Single vs. Double Bonus

 

In a "Single Bonus" design, the participant is responsible for paying the taxes on the premium amounts paid (either directly or indirectly) by the employer.

 

In a "Double Bonus" design or hybrid design, the employer pays the premium amount, and provides a cash sum to the participant to cover the tax on the premium amount (or a portion of the tax under a hybrid). This makes the entire bonus effectively tax-free to the participant. 

 

Restricted Arrangement

 

A Restricted Arrangement may be incorporated into the plan. This prevents the participant from accessing the policies' cash values without the consent of the employer. 

 

Employers often use this approach as a device to retain key employees. The employer usually develops a written agreement with the executive that defines specific "qualifying" events that will trigger the release of the participant from the restrictive arrangement. For example, the restriction may be terminated in the even of the executive's death, disability, or retirement, or after a specified period of time such as 10 years. This technique creates a sort of golden handcuff providing incentive to the key employee to remain with the business.

 

Taxation

  • Bonused amounts are tax deductible to the business if the bonuses are considered reasonable compensation.

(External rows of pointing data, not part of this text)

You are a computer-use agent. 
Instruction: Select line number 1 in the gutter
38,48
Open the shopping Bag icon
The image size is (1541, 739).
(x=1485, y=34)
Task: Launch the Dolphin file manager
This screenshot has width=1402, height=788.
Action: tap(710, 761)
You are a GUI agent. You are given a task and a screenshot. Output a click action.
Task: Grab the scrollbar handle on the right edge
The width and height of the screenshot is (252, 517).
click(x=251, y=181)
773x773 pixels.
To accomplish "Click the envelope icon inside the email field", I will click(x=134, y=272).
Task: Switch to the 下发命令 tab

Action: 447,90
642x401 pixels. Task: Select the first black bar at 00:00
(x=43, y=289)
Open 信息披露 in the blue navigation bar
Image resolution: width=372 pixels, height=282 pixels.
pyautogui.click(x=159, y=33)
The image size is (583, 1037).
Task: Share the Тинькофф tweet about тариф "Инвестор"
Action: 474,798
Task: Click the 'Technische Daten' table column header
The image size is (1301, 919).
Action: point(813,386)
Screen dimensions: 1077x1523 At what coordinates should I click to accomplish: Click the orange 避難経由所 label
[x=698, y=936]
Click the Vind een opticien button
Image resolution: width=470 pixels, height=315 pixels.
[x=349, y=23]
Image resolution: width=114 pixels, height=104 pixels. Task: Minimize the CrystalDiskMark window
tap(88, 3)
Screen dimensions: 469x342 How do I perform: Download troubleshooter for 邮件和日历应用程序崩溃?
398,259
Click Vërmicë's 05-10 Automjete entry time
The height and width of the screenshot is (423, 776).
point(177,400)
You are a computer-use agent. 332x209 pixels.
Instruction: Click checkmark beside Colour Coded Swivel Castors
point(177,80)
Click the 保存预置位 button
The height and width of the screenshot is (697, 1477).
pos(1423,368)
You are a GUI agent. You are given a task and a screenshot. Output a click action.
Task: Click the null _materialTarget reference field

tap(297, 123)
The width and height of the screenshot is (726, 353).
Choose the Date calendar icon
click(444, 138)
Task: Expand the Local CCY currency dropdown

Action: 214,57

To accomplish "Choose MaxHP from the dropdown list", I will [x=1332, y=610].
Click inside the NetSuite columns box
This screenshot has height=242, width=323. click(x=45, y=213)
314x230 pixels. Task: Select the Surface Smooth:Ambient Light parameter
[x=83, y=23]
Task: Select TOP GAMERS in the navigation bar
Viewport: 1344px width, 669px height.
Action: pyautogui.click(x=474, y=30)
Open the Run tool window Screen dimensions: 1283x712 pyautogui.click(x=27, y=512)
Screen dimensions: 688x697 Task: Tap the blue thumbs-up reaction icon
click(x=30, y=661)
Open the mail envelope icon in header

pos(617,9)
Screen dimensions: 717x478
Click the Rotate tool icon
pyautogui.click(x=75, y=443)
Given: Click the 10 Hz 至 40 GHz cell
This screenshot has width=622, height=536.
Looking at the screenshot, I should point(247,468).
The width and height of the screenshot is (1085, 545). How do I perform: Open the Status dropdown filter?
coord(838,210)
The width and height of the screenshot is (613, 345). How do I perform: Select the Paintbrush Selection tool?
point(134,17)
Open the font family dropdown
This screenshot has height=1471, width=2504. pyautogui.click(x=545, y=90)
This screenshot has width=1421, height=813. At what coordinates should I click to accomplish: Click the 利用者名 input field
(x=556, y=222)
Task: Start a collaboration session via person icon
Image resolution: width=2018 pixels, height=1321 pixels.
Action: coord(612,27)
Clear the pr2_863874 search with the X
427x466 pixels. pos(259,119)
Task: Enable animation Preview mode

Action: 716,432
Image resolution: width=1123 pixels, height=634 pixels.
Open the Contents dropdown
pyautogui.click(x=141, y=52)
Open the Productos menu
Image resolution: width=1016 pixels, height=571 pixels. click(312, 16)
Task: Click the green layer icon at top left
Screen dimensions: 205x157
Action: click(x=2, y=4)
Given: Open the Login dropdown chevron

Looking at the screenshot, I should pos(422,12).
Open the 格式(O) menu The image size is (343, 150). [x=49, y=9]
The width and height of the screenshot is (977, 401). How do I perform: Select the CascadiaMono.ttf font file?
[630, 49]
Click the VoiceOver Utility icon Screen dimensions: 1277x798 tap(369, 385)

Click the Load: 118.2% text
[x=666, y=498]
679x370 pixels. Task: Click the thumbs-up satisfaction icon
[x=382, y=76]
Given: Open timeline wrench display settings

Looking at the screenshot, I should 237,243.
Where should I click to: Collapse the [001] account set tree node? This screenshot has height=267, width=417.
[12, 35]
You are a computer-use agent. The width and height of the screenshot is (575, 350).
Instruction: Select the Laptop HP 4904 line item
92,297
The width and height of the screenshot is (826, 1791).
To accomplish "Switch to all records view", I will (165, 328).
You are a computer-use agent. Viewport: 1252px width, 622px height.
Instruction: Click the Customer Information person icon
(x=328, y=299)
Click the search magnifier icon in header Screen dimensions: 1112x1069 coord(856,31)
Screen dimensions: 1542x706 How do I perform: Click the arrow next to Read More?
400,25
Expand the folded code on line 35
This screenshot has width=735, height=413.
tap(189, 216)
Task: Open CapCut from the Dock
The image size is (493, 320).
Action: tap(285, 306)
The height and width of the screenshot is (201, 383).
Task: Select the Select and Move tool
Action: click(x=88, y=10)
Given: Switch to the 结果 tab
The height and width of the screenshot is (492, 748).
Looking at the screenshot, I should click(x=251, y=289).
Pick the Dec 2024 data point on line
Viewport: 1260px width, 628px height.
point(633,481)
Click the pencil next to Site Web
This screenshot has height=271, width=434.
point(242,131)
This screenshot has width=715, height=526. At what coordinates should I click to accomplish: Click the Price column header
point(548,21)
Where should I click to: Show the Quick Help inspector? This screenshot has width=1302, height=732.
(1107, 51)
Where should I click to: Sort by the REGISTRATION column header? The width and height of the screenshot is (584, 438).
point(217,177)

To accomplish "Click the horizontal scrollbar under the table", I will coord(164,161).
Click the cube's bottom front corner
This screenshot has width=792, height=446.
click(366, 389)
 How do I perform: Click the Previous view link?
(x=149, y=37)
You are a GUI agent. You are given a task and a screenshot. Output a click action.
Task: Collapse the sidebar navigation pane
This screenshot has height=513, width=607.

  • Participants will owe income tax on the bonused amount when the bonus is received.

  • Death benefits are generally received by the participant's beneficiary(ies) free of income tax.

  • Life insurance will be included in the executive's estate if the executive retains incidents of ownership in the policy.

 

Considerations

  • Though it is not required, it is recommended that a written plan be developed--primarily because it helps to avoid disallowance of the employer's deduction on the grounds that a bonus is unreasonable.

  • While there are no maximum or minimum requirements for the amount of the bonus, certain premium amounts may be necessary to help ensure the life insurance policy meets the desired objectives.